[Exercise aim] Only the lines from the one with "Where should I click to: Collapse" through the final line below belong in the answer, copied exactly and without pictures.

[Data for analysis]
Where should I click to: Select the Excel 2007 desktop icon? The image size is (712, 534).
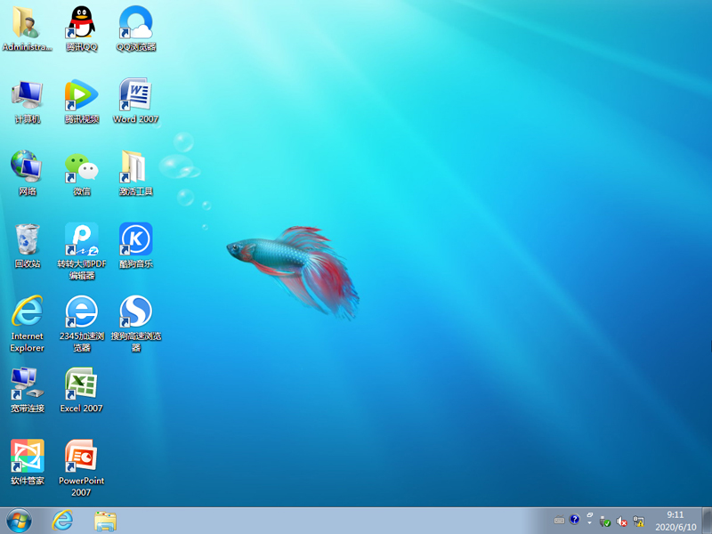tap(82, 384)

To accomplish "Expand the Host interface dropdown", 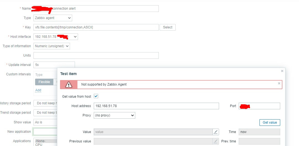I will click(56, 37).
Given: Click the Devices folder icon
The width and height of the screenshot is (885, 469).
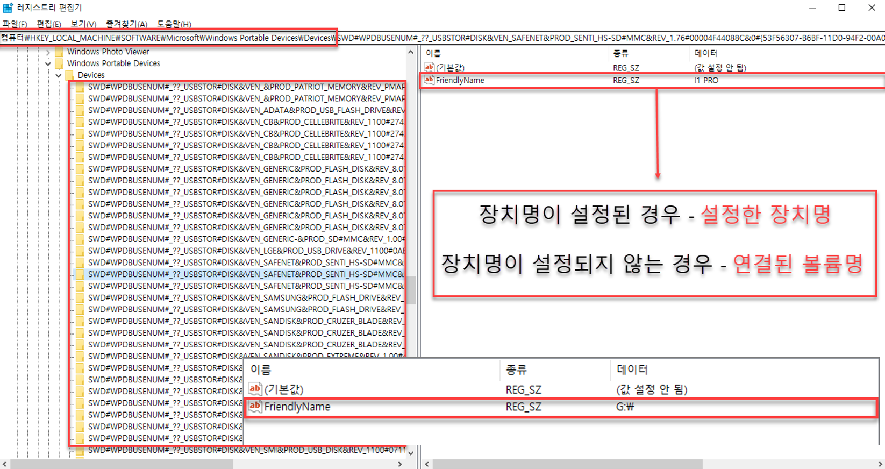Looking at the screenshot, I should [70, 75].
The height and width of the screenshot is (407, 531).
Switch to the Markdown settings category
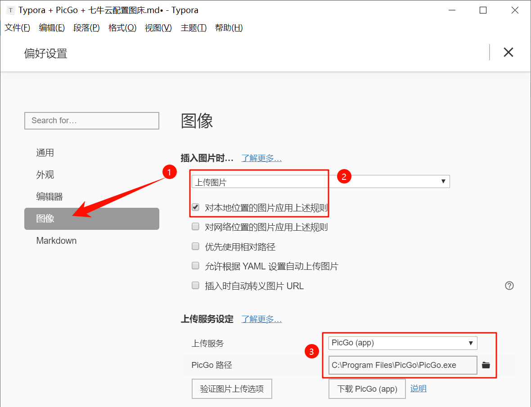click(x=56, y=241)
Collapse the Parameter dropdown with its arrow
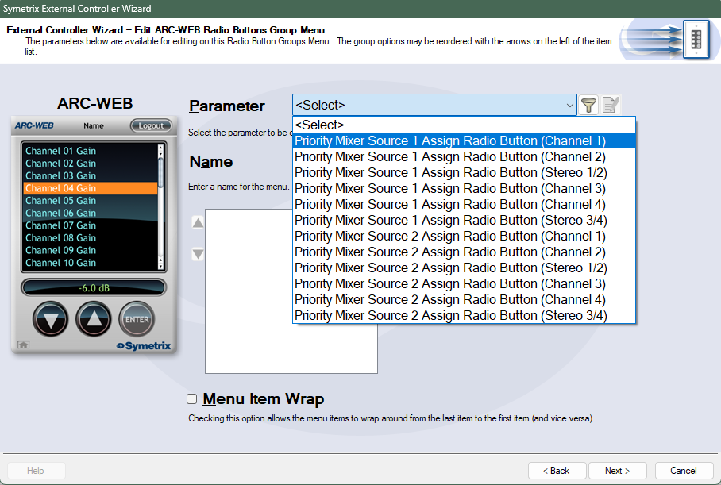721x485 pixels. (569, 105)

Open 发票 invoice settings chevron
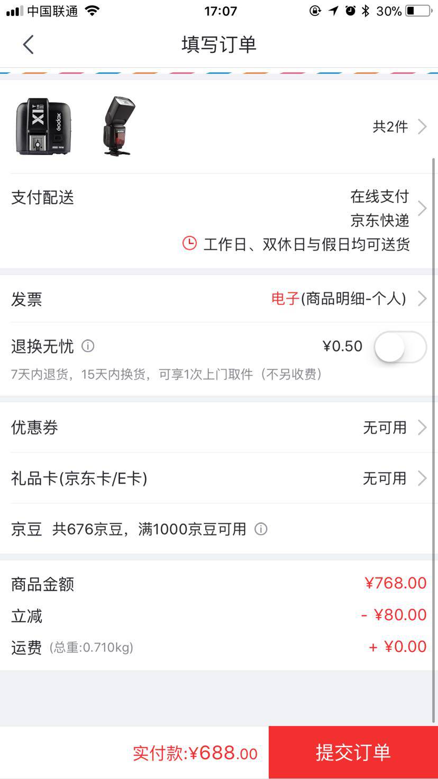point(422,299)
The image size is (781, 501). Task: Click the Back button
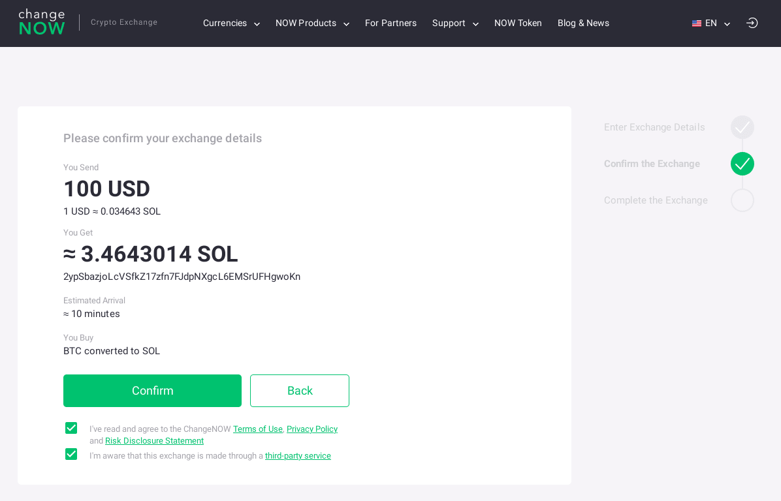coord(300,391)
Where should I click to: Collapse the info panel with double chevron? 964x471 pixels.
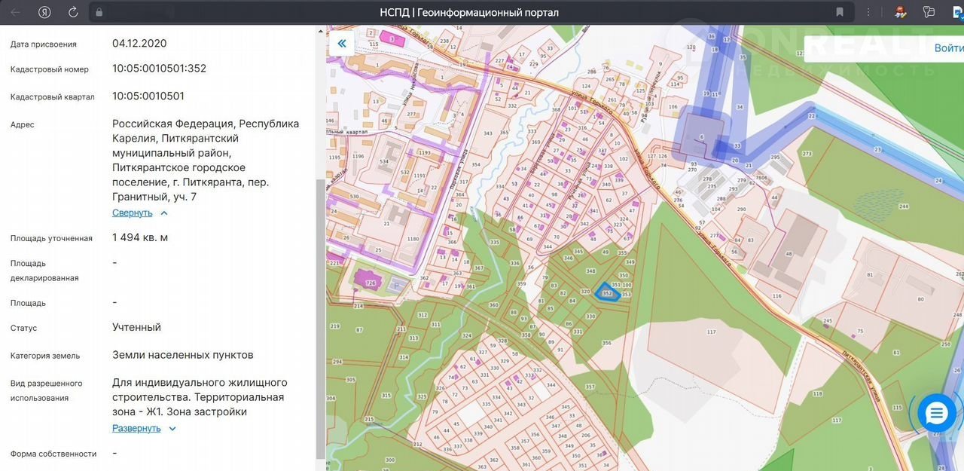coord(342,44)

[Your response]
Where should I click to: Collapse the info panel with double chevron? 964x471 pixels.
coord(342,44)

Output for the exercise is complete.